Thousands of Greek retirees who continue working are seeing an increase in their pensions, as the country’s social security fund (EFKA) has started issuing adjusted payments.
To prevent these new pensions from facing higher deductions under the Solidarity Contribution for Pensioners (EAS), the Ministry of Labor and Social Security is preparing a legislative amendment that could soon be introduced in Parliament.
According to sources, the proposed amendment ensures that if a retiree’s primary pension is already subject to the EAS, the additional pension increase from continued employment will not raise the base for EAS calculation. Instead, the EAS will remain based on the original pension amount before the adjustment.
This measure prevents retirees from being pushed into a higher contribution bracket due to their increased pension. Previously, even a minor pension increase could result in a disproportionately higher EAS deduction, sometimes leading to an overall reduction rather than an increase in take-home pension amounts.
A legislative adjustment passed in November sought to resolve this issue by linking EAS brackets to overall pension adjustments. However, it did not account for retirees who continued working, potentially deterring them from staying in the labor market due to increased deductions.
EFKA has already started recalculating pensions for those who retired after its establishment and continued working. In the coming months, the process will extend to retirees from before March 2016. Approximately 200,000 retirees have declared continued employment on EFKA’s platform, with about half expected to see pension increases.

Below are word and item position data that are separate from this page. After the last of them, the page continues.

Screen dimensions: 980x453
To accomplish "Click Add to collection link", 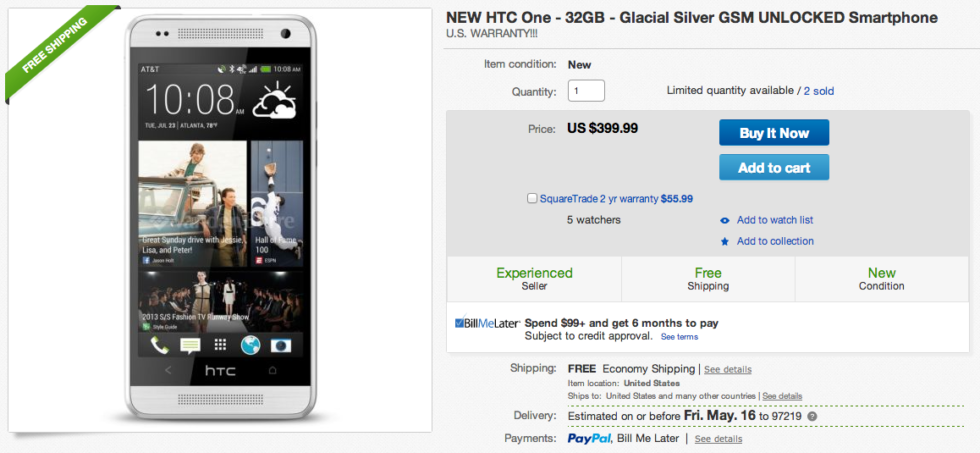I will pos(775,241).
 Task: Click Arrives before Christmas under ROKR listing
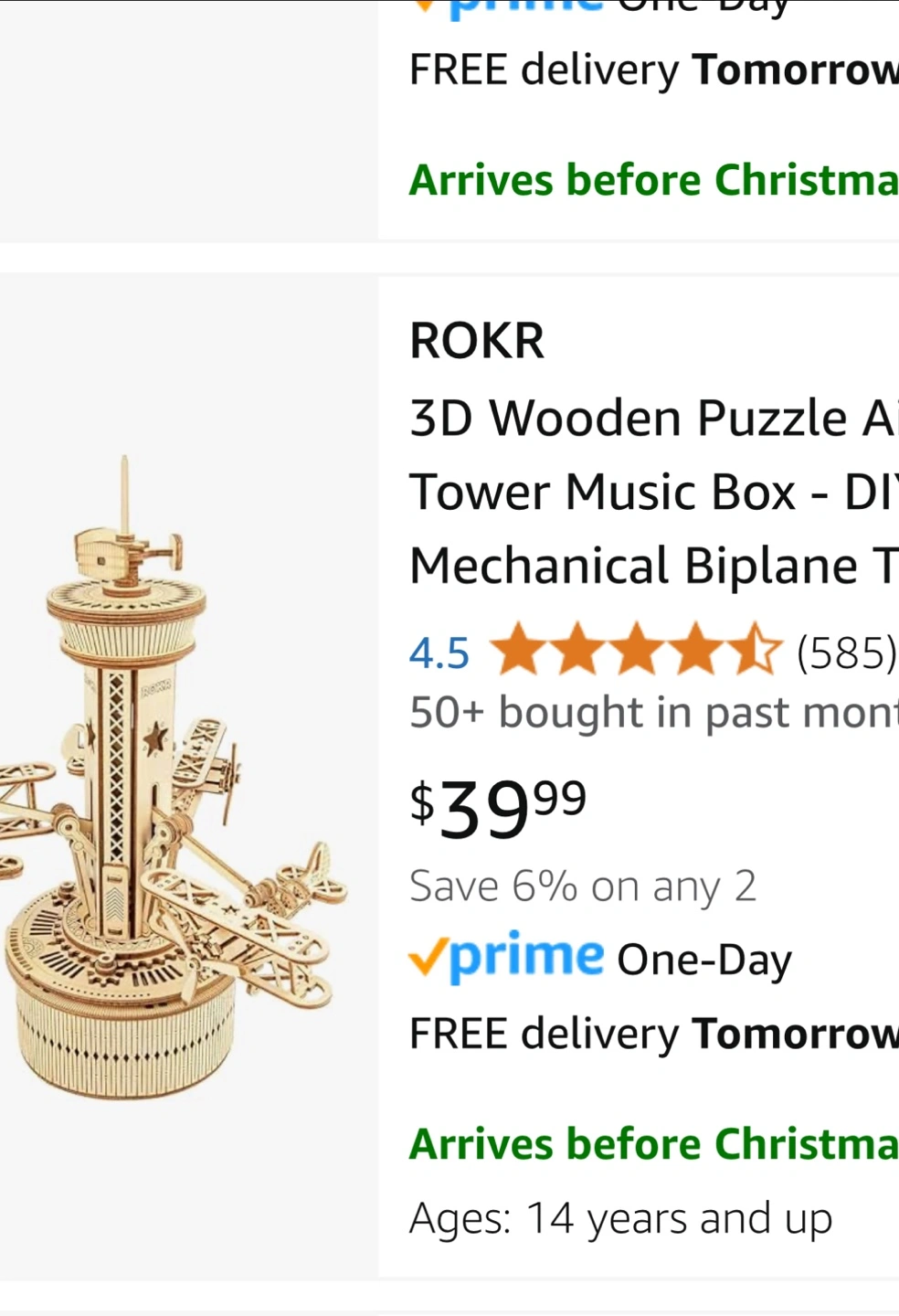[x=654, y=1144]
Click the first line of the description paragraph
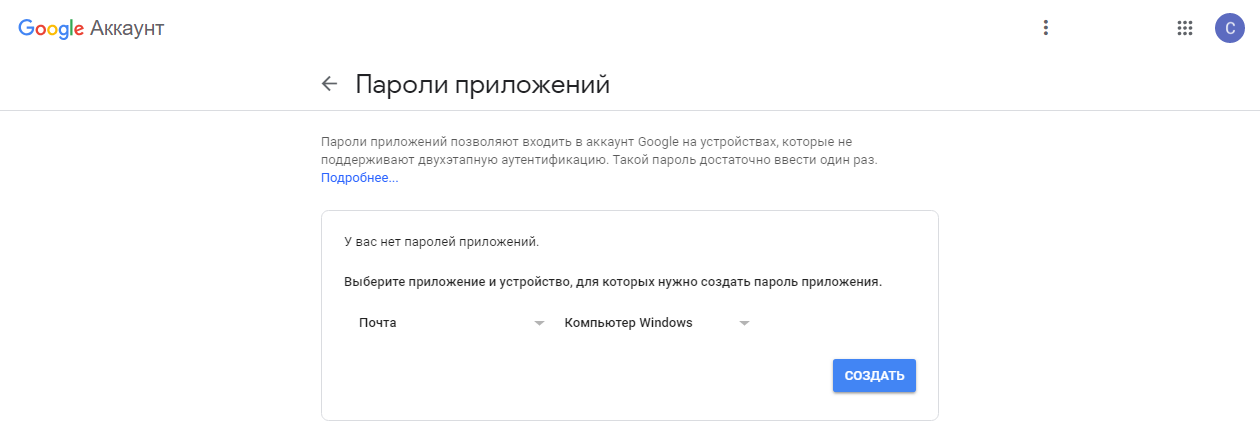Viewport: 1260px width, 448px height. pyautogui.click(x=586, y=142)
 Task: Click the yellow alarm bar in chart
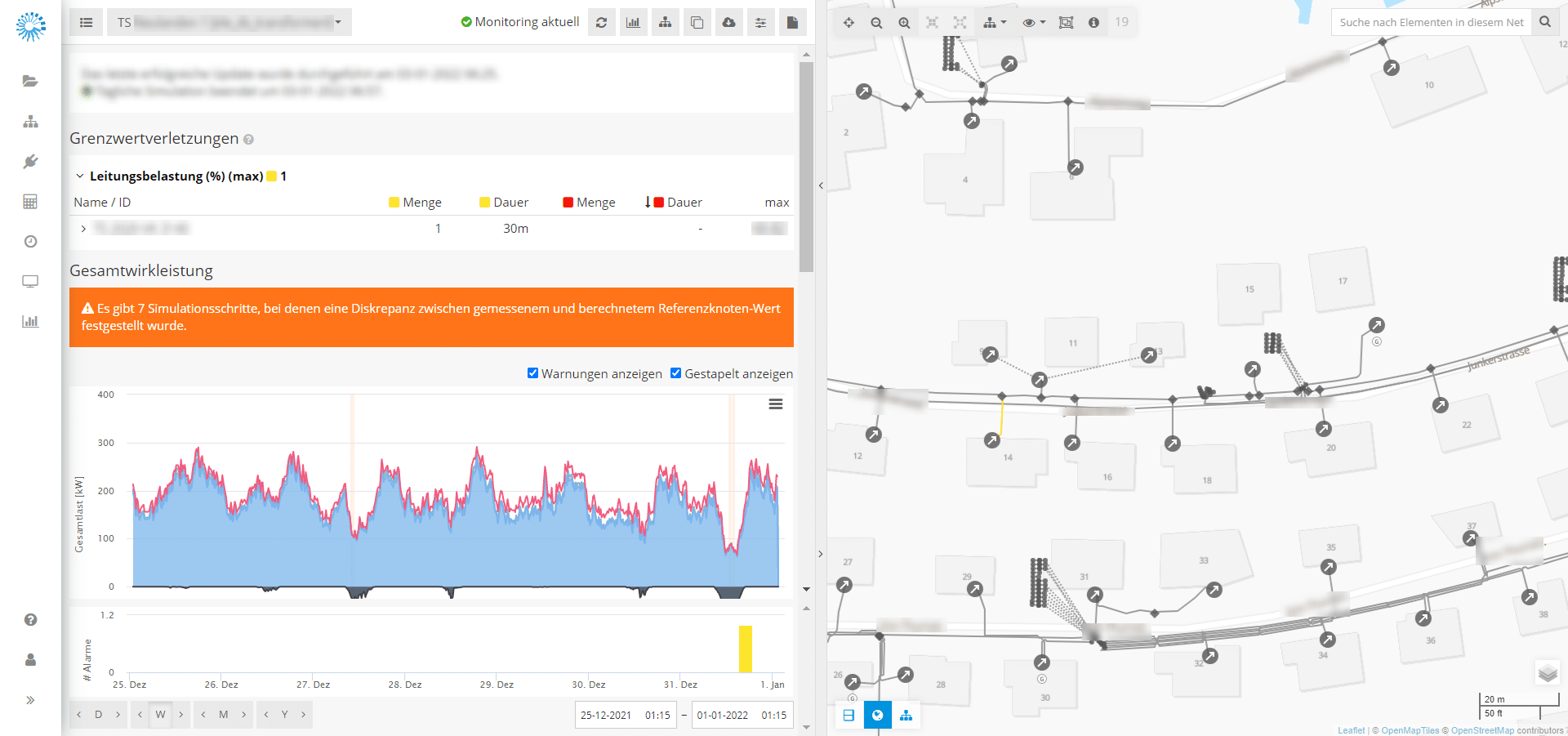pyautogui.click(x=745, y=649)
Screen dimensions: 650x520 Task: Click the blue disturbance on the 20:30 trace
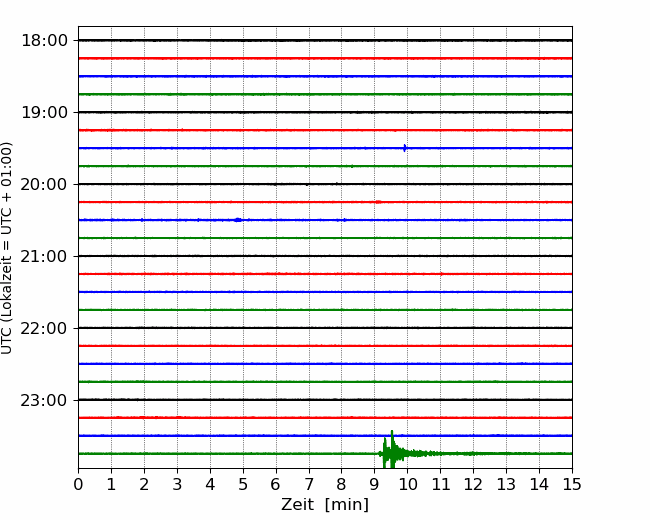[x=237, y=219]
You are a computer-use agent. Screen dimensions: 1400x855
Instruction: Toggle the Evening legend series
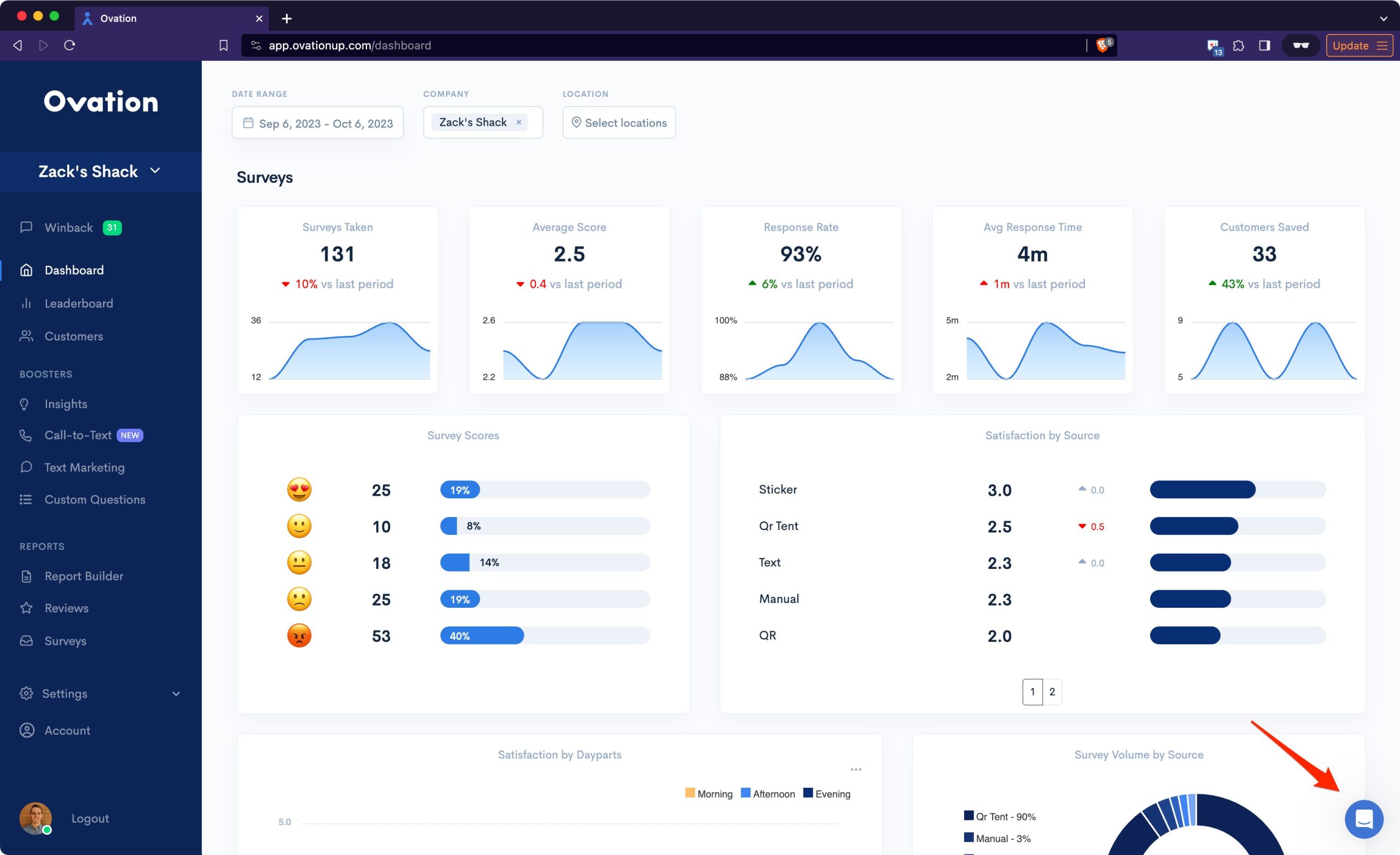coord(827,794)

The remaining individuals, primarily farmers earning under €10,000 annually, are exempt from additional contributions and thus will not receive adjustments.
To qualify for the pension increase, retirees must submit a work cessation declaration via EFKA’s online platform, followed by a request to include their additional insured work period in their pension calculation. The increase is calculated at a replacement rate of 0.77% per year of employment, based on their salary.
Retirees who worked post-May 2016, as well as those employed before that date but who had suspended their pensions, can apply for the adjustment. This ensures their extended employment period is factored into their final pension amount.
The government’s move aims to correct past inconsistencies in pension deductions and provide fairer compensation to working retirees, aligning pension policies with labor market realities.